TEXT:
[Start of section]
Rhys Sadler: Down But Not Out!

Updated: Mar 29

To celebrate our 100th article, we reached out to Rhys Sadler, an inspiring Rugby player with an incredible story. Rhys was a keen, young player at the start of his Gosford All Blacks career when an unfortunate series of events led him down a different path. Following an injury sustained in a local league game, the situation escalated quickly, causing him to lose his left leg above the knee.



Since that life changing injury, back in April 2019, Rhys has continued his love of rugby by joining his closest wheelchair rugby team in Berkshire.


His story and fight-back have garnered support from around the world. We had the awesome opportunity of catching up with Rhys earlier this week to detail life since his accident.


Q. Rhys, how are you finding lockdown 3.0?


A. It’s been hard adjusting to everything going on, lockdown has hit hard especially this third one. I had just got back to work and starting to build up stamina on my prosthetic leg. Going from no work in the first two lockdowns to doing two or three shifts a week was hard to keep up the energy and now to go back to 'no work', I have so much extra energy that I can’t figure out how to burn.



Q. What’s your first rugby memory?


A. My first rugby memory was when I was around four. I remember being down in Wales playing tag rugby just running round throwing a ball to whoever I could. It was one of my favourite moments and one of only a hand full good moments I remember my dad being in.



Q. Favourite rugby moment (personal or supporting a team)?


A. My favourite moment being a supporter was probably when Wales beat England in the 2015 World Cup to help knock them out of their own World Cup. I enjoyed it so much because all of my friends were English and just being able to gloat was amazing.


But my favourite moment as a player was probably scoring my first try for Gosford. I remember it because it was my first game playing without one of my brothers. It was a very wet and windy day and I remember picking the ball up from the back of the ruck just outside the 22 then running in under the posts.



Q. How was the support from the people around you after the accident?


A. The support from people around me was mixed. I had a disagreement with my family, who I no longer have contact with, but my fiancé’s family have made me feel like a part of their family and that is the only reason I am able to do the things I like to.



Q. I saw Juan de Jongh and a few other famous faces came down to show their support. How was it meeting them?


A. It was crazy! I didn’t think anyone like that would pay any attention to something like my accident but it actually started with Alun Wyn Jones sending me a video message whilst I was in hospital and then to meet Juan was incredible. On top of that, to get the hand written letter from Joe Launchbury was just amazing, and to hopefully meet him once COVID is over and done with will be insane, especially as we play the same position so it would have been nice to get some pointers off of someone who has played for his country.
[End of section]
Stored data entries
[Start of section]
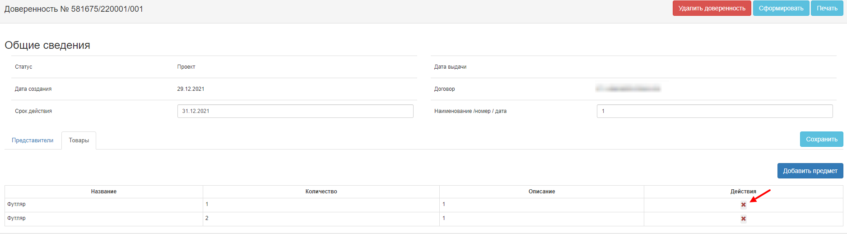Focus the Срок действия date field
This screenshot has width=847, height=234.
click(x=295, y=111)
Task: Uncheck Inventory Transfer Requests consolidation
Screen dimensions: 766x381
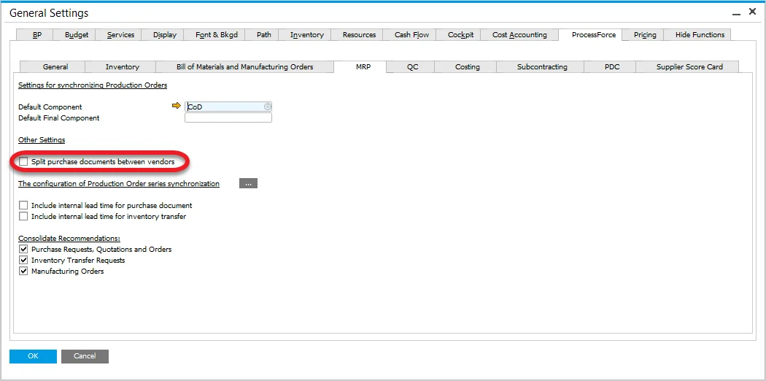Action: (x=24, y=261)
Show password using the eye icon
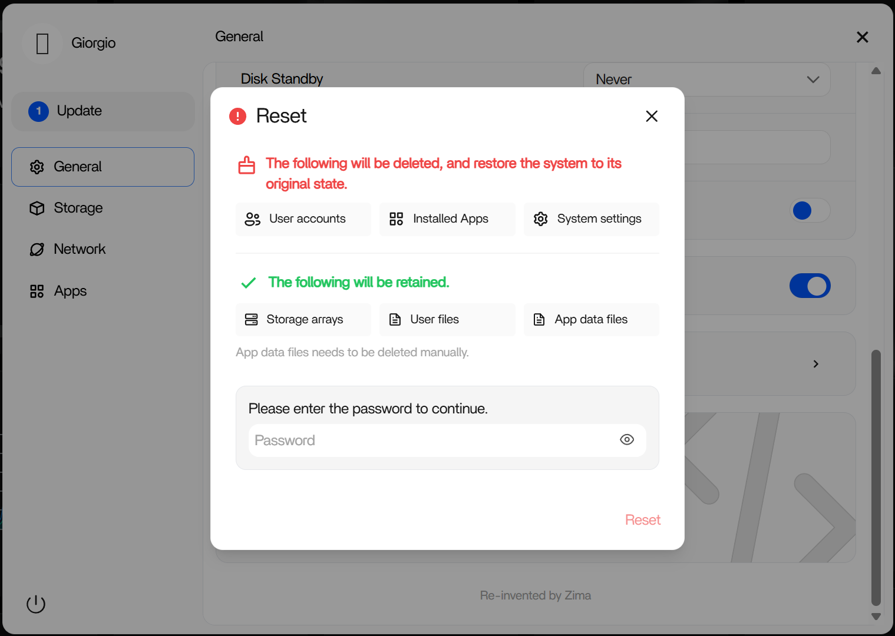The height and width of the screenshot is (636, 895). pos(627,440)
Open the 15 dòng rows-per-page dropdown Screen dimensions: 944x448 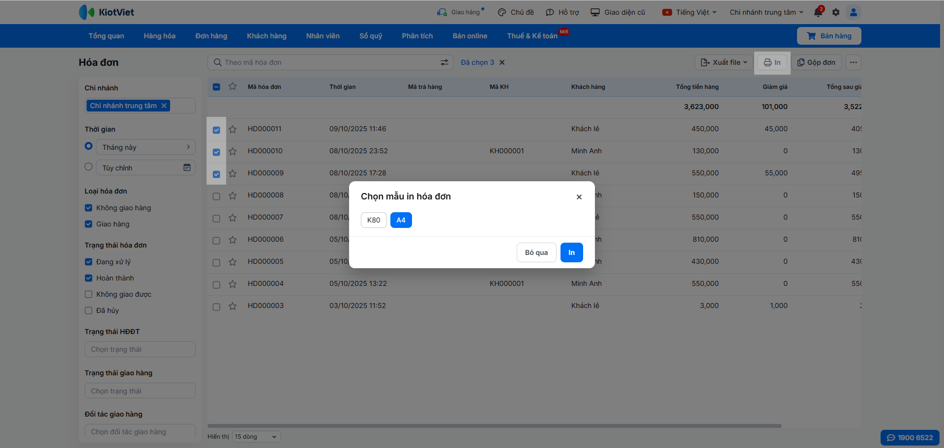tap(255, 437)
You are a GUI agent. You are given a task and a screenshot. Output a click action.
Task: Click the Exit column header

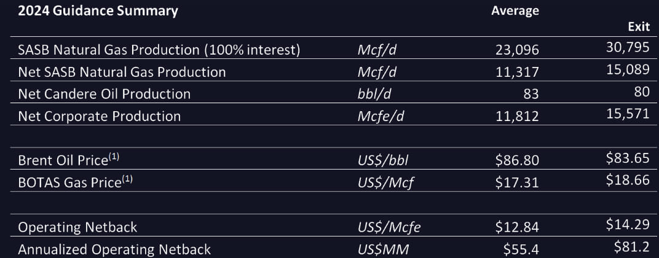pyautogui.click(x=638, y=27)
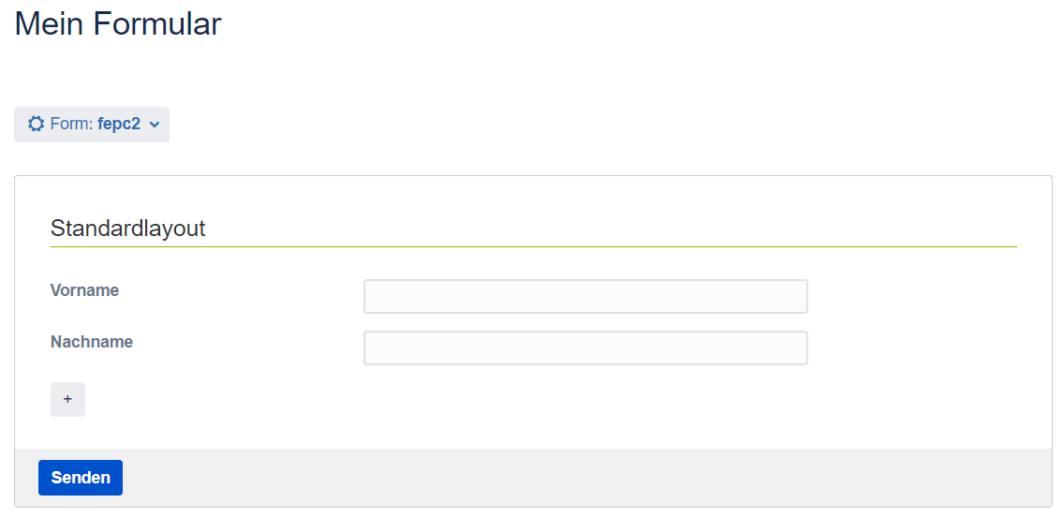
Task: Select the Standardlayout section heading
Action: pyautogui.click(x=127, y=228)
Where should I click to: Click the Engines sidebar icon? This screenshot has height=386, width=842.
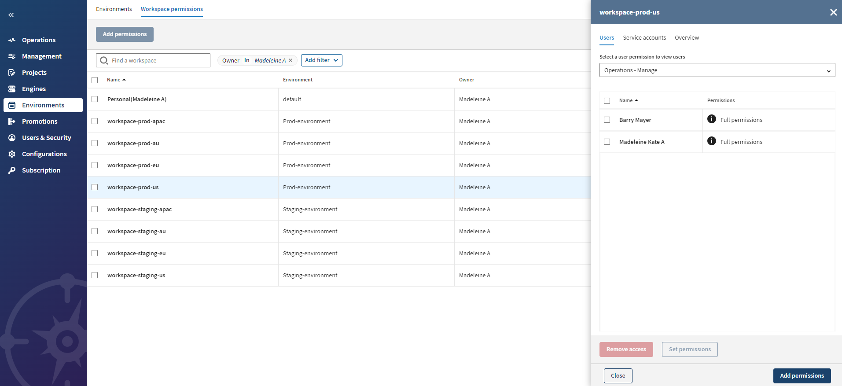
[End of section]
PARTS OF THE EXERCISE:
a - According to the Rhys Sadler interview, which wheelchair rugby team did Rhys join after his injury?
b - Rewrite the Rhys Sadler interview from "A. It was crazy!" down to "for his country.", swapping "hospital" for "rehab".
c - Extend the Rhys Sadler interview beyond its final line.
None of the stored data entries are needed here.

OUTPUTS BY TASK:
a - His closest wheelchair rugby team in Berkshire.

b -
A. It was crazy! I didn’t think anyone like that would pay any attention to something like my accident but it actually started with Alun Wyn Jones sending me a video message whilst I was in rehab and then to meet Juan was incredible. On top of that, to get the hand written letter from Joe Launchbury was just amazing, and to hopefully meet him once COVID is over and done with will be insane, especially as we play the same position so it would have been nice to get some pointers off of someone who has played for his country.

c -
Q. How has been it adjusting to life post rugby?


A. It’s probably been one of the worst times in my life. Obviously, with my accident and losing my leg, and then losing my grandad to cancer a few months later, and then my great Nan another few months after that; but mixing in falling out with my entire family (for reasons I won’t go into detail).


It’s been hard, the only reason I have come through this is because of my fiancé Evelyn and her family. If it wasn’t for them when I needed them I wouldn’t be alive to share my story with whoever is reading. But despite all of that, losing my leg has showed me how much I can do without my leg. I’ve learnt the things I used to love to do that I can no longer do! Things such as ice skating and even little achievements like walking without getting out of breath.



Q. I saw that you have taken up wheelchair rugby, how you finding it?


A. It’s incredible! I barely even knew it was a thing until one day a guy asked me if I was interested in wheelchair sports in a random elevator when I was out shopping. A few weeks later I was at the training session and now that random guy is a really good friend of mine. It got even better a few months ago I received my personalised chair ready to use as soon as we are able to get back to playing once it’s safe.



Q. What club are you now playing for?


A. I now play for Berkshire Banshees who are based in Reading.


Q. Plans for the future?


A. I don’t really have any plans right now. I’m hoping to get back to work again soon and hopefully get back into wheelchair rugby. I'd say to get down to watch the rest of the lads at Gosford and maybe one day they can get a player as good as me haha.



Q. Do we need a new rugby game for console?


A. Definitely especially one like FIFA or NBA because they have the best kind of games.


Q. Finally, Six Nations predictions? Who’s winning this year and who’s getting the spoon?


A. Being a Welshman I have to say Wales to win and Italy to get the spoon.